** Provided data **

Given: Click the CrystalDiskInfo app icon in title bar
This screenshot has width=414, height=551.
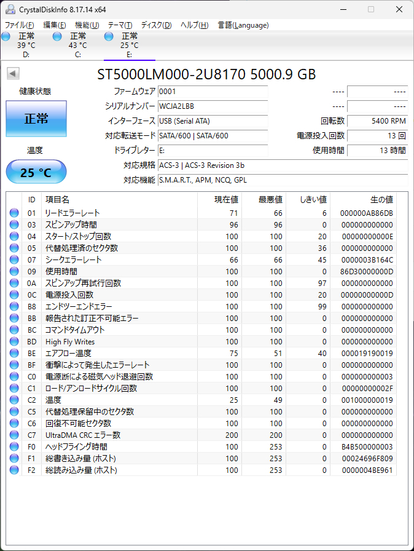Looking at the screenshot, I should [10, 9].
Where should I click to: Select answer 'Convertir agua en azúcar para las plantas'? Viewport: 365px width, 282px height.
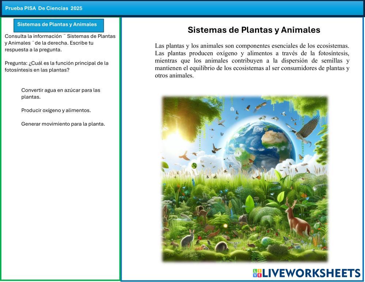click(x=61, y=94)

** Problem **
The reply should repeat the listing above exactly and contain no pictures.

** Completed exercise **
Given: Click the CrystalDiskInfo app icon in title bar
This screenshot has width=414, height=551.
Looking at the screenshot, I should [10, 9].
Where should I click to: Select answer 'Convertir agua en azúcar para las plantas'? Viewport: 365px width, 282px height.
click(x=61, y=94)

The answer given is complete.